Section 144: A Need of the Hour amid COVID-19 Crisis

The World Health Organization (WHO) recently declared the novel corona virus (COVID-19) — a worldwide pandemic.

With over 2,00,000 confirmed cases and 8,000 deaths panic levels are on a rise around the globe. Flight cancellations, shutdown of public places and remote functioning of offices have caused unprecedented disruption across industries worldwide. In many instances, people seem to be prepping as if it’s the end of the world.

But what does it really mean?

Countries severely hit by COVID-19 such as Italy, Germany, China, United States are preparing to the greatest extent possible. While they may not resort to building 10 new hospitals in 2 weeks like China, but surge capacity is being evaluated, coordinated within their healthcare system coupled with several isolation policies and orders.

Similarly in India, the preliminary concerns for the government and its officials would revolve around the health and safety of all citizens disguised as an employee, customer, or neighbour. On these lines, Dy. Commissioner of Police Pranay Ashok imposed Section 144 over the Greater Mumbai region. Section 144 of Criminal Procedure Code (CrPC) imposes power to executive magistrate to restrict particular or a group of person residing in a particular area while visiting a certain place or area. This move was implemented to prevent a danger to human life health and safety and to ultimately slow down the spread of COVID-19.

The outbreak of Novel Corona Virus aka COVID-19 was the reason for such threat to human life perceived by the Magistrate. This order created confusion among the general public who assumed this to be an imposition of Section 144 of Indian Penal Code (IPC) pertaining to Unlawful Assembly. The same was later clarified by the Mumbai Police that the order was specific in nature, applicable to ‘Tour Operators’ and not the public in general. This was done so that travel groups comprising of domestic or foreign nationals in the area may be curtailed. The question that now lingers around is whether imposition of Section 144 the need of the hour amid this crisis?

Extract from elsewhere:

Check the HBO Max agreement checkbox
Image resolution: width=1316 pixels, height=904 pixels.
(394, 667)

We must know that Section 144 is there to dispose urgent cases of nuisance or apprehended danger by a competent magistrate so empowered to take such action. Although in India the cases of reported cases is still very low as compared to other nations across the globe. This is not to forget the harm already caused by the virus due to its quick growth rate and the potential to further aggravate the situation. The present order or any such order within the legal dictum would be a necessary tool to impose certain restriction on public gathering and movement and such order could not be challenged on the ground of infringing the Fundamental Right enshrined in Article 19(1)(b) or (d) of the Constitution as same was found to be well within the limit of reasonable restriction of 19 (2) and (5). However, there are certain restriction on the Magistrate exercising these power as he have to follow certain guiding principles laid down in the provision itself or that of Section 134. One peculiar instance in this regard is that this order under 144 cannot exceed more than 2 months but there is a proviso in the same clause granting the power with State Government to exceed such time period to 6 months on satisfying itself for the need of such act. Given the situation of present case where no cure has been found these sections would need to be interpreted leniently it being a procedural law.

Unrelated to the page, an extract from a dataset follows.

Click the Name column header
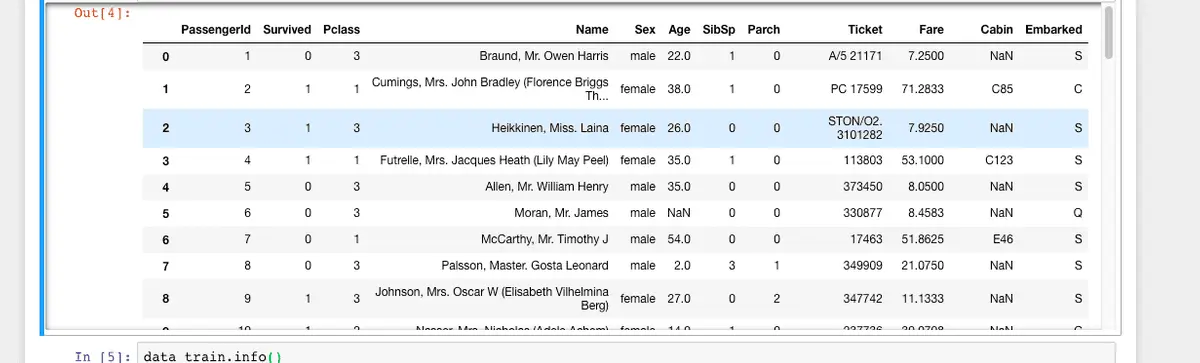Screen dimensions: 1200x363 point(592,30)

However, the role of CrPC would be much less when it comes to a situation which we are foreseeing as spread of COVID-19 to such a large extent. In India, we have Indian Epidemic Disease Act, 1897 which not only grants the State and Central governments to take any temporary measure for controlling and prevent the outbreak of a disease but also punish the individual not complying with such orders through Section 188 of IPC (Disobedience to order duly promulgated by Public Servant). A recent case has been lodged in this regard invoking this section of Epidemic Act and even Visas are being called cancelled under the ambit of this Act.

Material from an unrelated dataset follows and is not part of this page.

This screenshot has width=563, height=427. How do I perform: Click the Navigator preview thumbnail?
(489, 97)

In a recent poll, pharmaceutical companies and scientists acknowledged that it may take at least a year for a COVID-19 vaccine to be approved and made available to patients. So for the time being, Section 144 CrPC seems adequate to control the specific movement of targeted groups which are either more prone to the outbreak or are major threat for spreading the virus. This Section can also be invoked to prevent any situation of panic among the general public when it comes to shopping of essential commodities as we observe in different nations across the globe. Thus, we can rightly conclude that imposition of Section 144 is very well within its legal competency and can be effectively imposed to tackle this pandemic as the world impatiently awaits a magic COVID-19 vaccine.

Sonam Chandwani is the Managing Partner at KS Legal & associates and heads the firm’s Corporate Litigation Practice.